Yup - and what's sadder is that H&H have started banning people who are complaining from their Facebook page.


----------



## CoachinaCar (7 September 2012)

Think H n H have got it really wrong this time, I am very disappointed in them for not putting para's on front cover, all our gold medallists should have been on there, shame on you H n H


----------



## kiritiger (7 September 2012)

armchair_rider said:



			Has anyone counted how many pages Burghley has vs the vaunted 8 pages on para dressage?
		
Click to expand...

I have H&H on subscription (which I will be cancelling) so Burghley had 13 pages (12 page report and 1 article in the news section) and the Paralympics had 8 pages (6 page report and 2 pages in the news section).

FWIW, I also think they were totally wrong on this occasion. I haven't often criticised H&H and I am a huge eventing fan. However, eventing is not the be all and end all of equestrian sport and on this occasion our fantastic, talented and amazing paralympic dressage team deserved the maximum coverage including the majority of the front page. What more can the Para-equestrian team really have done!?

ETA : They also annoyed me this week for moaning about the empty seats whilst making absolutely no attempt to find out why this was the case. If they'd spoken the LOCOG representitives, they would have realised why it was not possible to fill the entire stadium.


----------



## fateddy (7 September 2012)

Apparantly te editorial team are quoted in The Guardian as saying it is reader preference to ignore the paralympians if you are a reader that they asked to back up their quote I would like to know as I do know lots of people who read horse and hound none of whom have been canvassed on the matter so where did they draw this conclusion from?


----------



## Maesfen (7 September 2012)

Perhaps we better show them we did have a preference and it wasn't for the Burghley winner.

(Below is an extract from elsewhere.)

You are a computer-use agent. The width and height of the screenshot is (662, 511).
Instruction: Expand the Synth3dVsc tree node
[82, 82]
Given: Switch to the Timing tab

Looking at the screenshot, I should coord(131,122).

I wonder what IPC would make of it and our displeasure, it is their paper after all.


----------



## merrymeasure (7 September 2012)

fateddy said:



			Apparantly te editorial team are quoted in The Guardian as saying it is reader preference to ignore the paralympians if you are a reader that they asked to back up their quote I would like to know as I do know lots of people who read horse and hound none of whom have been canvassed on the matter so where did they draw this conclusion from?
		
Click to expand...

Well, I wasn't canvassed on what preference I had, and if I had it wouldn't have been AN. No offence meant to him, but I think our Para Team were far more deserving!


----------



## Sit_Up (7 September 2012)

Bad form H&H

And you seem to be suffering from foot in mouth

Never overly impressed by dressage coverage, can't even get the regions correct in their weekly reporting.


----------



## Queenbee (7 September 2012)

BBH said:



			I think it more like timings etc etc not any personal ' slight'.
		
Click to expand...

no, of course it must be down to timings


----------



## Queenbee (7 September 2012)

horserider said:



			Agree. There was more indepth reporting on the Paralympians elsewhere, so the number of hits H&H got is not representative of public interest.
		
Click to expand...

which again shows how sorely lacking H&H have been in supporting and reporting on the team.

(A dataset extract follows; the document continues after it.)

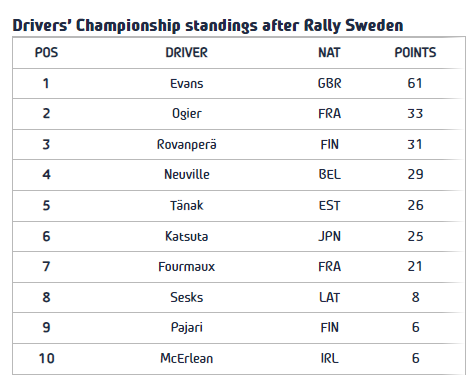Click on Neuville in the table
This screenshot has height=383, width=474.
pyautogui.click(x=187, y=174)
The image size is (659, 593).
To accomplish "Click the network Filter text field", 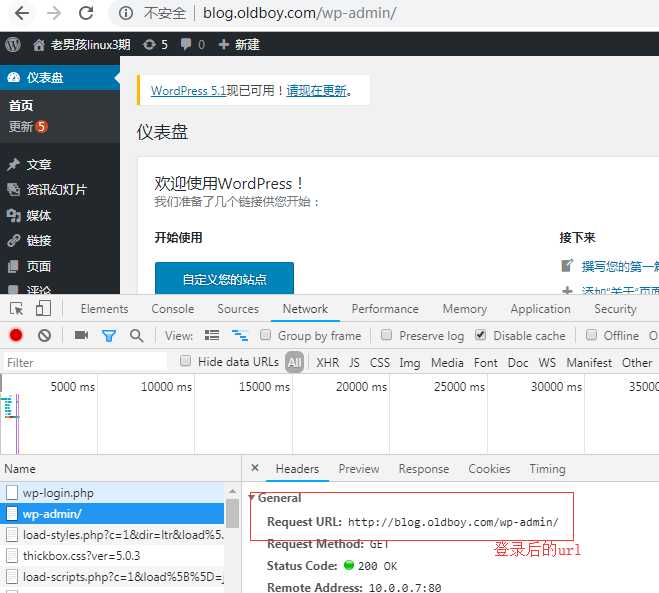I will coord(85,363).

Honestly, I have to say that on the odd occasions that H&H does fall short (LIKE NOW) it even makes me embarrased to be a member of their forum


----------



## Lucy-Gizmo (10 September 2012)

Definitely lacking in pages about the Paralympians - you're a weekly mag - you should have tonnes more than the monthlies.


----------



## gracemoran (10 September 2012)

I am prepared to get shot down in flames as I know I am outnumbered on my view.  But here goes!  I personally think the front cover of H&H was fine this week.  Yes it would have been nice to have the paralympic gold medal winners on the front cover all by themselves but I think it is only right that Avebury and Andrew Nicholson were there too and we can't have everything we always want.  I have read various threads and facebook posts so apologies if I get confused between the two!  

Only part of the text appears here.